◆ **Çalışma Yönergesi A**:
Hong Kong izlenimlerini anlatan metne göre aşağıdaki soruları yanıtlayınız.
(i) Hong Kong'da 15-20 yıldır yaşayan Türkler, şehirdeki hayatın eskiye göre nasıl değiştiğini söylüyor?
(ii) Metinde Hong Kong'un kendine ait olduğu belirtilen üç şey nedir?
(iii) Yazar bir hafta boyunca kendini nerede hissetmiştir?
◆ **Çalışma Yönergesi B**:
Hong Kong izlenimlerini anlatan metni, son cümlesinden sonra aynı üslupla sürdürünüz.

◆ **Okuma Parçası**:
-*-

Hong Kong'da yoğun ve canlı bir enerji var, herkes telaşlı görünüyor. Burada 15-20 yıldır yaşayan Türklerle de tanıştım, onlar eskiden çok daha dinamik bir hayatın olduğunu şimdi biraz sakinleştiğini söylüyorlar. Oysa bana göre, Çin'e bağlı özel idari bir bölge olan Hong Kong'da (kendi hukuk sistemi, para birimi ve pasaportu var) zaman olağanüstü bir hızla ilerliyor: insanlar ya bir yere gidiyor ya da bir yerden dönüyor. Başıboş gezenler sadece turistler, onlar da bir an önce şehir manzarası görme veya benzeri bir deneyim yaşama telaşında. Bir hafta boyunca kendimi bir çizgi romanda (elbette bir manga) hissettim. Sanki her şey iki boyutlu bir çizgi roman estetiğine bürünmüş gibi tuhaf bir lezzet taşıyordu.

-*-

[Piksel koordinatı konumlandırma verileri]
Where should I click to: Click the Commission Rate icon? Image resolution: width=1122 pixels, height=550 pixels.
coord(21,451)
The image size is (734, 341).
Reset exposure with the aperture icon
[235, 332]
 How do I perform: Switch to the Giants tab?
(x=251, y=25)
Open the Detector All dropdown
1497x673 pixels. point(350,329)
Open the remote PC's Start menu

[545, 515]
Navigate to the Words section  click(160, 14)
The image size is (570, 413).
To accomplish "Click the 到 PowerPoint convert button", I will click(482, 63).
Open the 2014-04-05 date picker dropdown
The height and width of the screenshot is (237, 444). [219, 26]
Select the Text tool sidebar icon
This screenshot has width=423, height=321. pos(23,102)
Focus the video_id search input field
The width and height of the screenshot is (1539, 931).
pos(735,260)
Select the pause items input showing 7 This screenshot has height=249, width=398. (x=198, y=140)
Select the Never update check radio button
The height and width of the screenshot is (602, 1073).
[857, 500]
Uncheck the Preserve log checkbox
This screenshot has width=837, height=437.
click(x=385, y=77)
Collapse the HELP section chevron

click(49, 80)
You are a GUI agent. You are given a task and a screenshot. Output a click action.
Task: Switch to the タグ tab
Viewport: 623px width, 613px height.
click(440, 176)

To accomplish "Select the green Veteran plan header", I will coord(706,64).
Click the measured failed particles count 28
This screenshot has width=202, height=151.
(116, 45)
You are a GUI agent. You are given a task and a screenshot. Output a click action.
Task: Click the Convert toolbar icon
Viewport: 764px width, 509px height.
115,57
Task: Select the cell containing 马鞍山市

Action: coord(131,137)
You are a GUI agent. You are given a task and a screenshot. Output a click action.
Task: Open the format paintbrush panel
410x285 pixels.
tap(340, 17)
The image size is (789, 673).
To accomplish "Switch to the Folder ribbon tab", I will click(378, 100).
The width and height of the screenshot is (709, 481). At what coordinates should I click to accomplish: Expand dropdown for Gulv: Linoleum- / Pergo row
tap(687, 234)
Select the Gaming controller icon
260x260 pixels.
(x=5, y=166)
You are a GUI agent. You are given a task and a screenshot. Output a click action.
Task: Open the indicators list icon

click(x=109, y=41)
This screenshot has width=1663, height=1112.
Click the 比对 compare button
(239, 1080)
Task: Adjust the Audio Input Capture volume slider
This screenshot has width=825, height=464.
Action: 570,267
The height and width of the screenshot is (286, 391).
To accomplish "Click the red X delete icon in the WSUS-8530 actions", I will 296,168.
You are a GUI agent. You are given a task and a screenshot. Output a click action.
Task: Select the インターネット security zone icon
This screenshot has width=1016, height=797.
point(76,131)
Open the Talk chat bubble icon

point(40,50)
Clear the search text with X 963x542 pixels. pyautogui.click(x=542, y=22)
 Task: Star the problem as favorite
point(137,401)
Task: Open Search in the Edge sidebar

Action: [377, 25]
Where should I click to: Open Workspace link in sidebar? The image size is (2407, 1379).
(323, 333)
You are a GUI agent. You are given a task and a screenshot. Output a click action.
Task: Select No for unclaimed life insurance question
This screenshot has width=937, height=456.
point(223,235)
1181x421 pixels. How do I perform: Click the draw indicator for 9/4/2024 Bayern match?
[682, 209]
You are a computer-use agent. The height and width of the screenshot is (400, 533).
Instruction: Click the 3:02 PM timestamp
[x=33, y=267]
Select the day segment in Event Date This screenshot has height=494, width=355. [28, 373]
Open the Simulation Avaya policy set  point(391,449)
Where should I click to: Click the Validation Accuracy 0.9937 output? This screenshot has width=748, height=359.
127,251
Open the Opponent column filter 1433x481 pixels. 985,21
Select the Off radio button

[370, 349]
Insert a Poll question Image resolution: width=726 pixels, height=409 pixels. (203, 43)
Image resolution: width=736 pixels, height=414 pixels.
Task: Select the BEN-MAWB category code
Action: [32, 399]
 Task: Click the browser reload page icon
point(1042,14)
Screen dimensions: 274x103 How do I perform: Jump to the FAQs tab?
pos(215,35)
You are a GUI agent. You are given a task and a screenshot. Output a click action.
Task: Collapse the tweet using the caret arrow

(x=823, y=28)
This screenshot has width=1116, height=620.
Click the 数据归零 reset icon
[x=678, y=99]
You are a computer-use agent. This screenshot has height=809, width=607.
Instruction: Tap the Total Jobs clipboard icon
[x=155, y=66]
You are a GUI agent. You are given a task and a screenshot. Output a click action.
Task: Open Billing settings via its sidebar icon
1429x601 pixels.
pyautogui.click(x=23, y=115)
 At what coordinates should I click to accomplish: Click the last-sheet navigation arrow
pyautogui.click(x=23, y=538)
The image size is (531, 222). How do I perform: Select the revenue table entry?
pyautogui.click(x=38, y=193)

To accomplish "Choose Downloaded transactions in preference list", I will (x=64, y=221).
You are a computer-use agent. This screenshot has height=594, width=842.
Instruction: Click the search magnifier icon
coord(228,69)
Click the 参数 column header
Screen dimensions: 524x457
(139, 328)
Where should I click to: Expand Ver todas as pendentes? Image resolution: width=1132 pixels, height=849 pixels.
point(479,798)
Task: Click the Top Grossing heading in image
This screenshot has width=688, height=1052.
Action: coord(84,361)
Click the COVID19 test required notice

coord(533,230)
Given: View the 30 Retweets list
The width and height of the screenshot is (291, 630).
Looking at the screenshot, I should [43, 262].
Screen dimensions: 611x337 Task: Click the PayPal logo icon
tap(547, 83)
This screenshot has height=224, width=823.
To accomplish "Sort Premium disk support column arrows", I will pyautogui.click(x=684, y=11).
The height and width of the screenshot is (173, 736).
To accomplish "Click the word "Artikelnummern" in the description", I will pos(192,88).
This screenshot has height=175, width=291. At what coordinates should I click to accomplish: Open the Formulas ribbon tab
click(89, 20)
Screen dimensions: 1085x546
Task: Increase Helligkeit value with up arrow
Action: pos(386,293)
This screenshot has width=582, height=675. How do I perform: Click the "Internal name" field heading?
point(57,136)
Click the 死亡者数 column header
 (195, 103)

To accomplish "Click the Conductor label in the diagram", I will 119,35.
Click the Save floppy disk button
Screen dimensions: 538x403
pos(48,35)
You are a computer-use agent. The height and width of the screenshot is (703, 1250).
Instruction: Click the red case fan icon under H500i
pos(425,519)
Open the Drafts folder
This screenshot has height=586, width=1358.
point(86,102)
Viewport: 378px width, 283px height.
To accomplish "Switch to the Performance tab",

-*-

◆ **Alıştırma Yanıtı A**:
(i) Eskiden hayatın çok daha dinamik olduğunu, şimdi ise biraz sakinleştiğini söylüyorlar.
(ii) Kendi hukuk sistemi, para birimi ve pasaportu.
(iii) Bir çizgi romanda, elbette bir mangada.

◆ **Alıştırma Yanıtı B**:
Hong Kong, Çince'de 'tütsü kokulu liman' anlamına geliyor; yalnızca bir ticaret merkezi değil, aynı zamanda geçmişle geleceğin, geleneğin ve modern yaşamın iç içe geçtiği bir şehir. Saat endüstrisi ise küresel ekonomik belirsizlikler ve pandeminin gölgesinde yoluna devam ediyor, tıpkı fuardaki kalabalığın hem nostaljiye hem yeniliğe kucak açması gibi. Her şey dönüşüyor ama bazı şeyler hiç değişmiyor. Hong Kong'da hoşuma giden ana duygu şu oldu: temel ihtiyaç maddesi olmayan çoğu mekanik olan saatler bizi bir araya getiriyor ve birçok başka duyguyla birlikte saatler üzerinden zamanı ve insanı yeniden değerlendirme fırsatı sunuyor.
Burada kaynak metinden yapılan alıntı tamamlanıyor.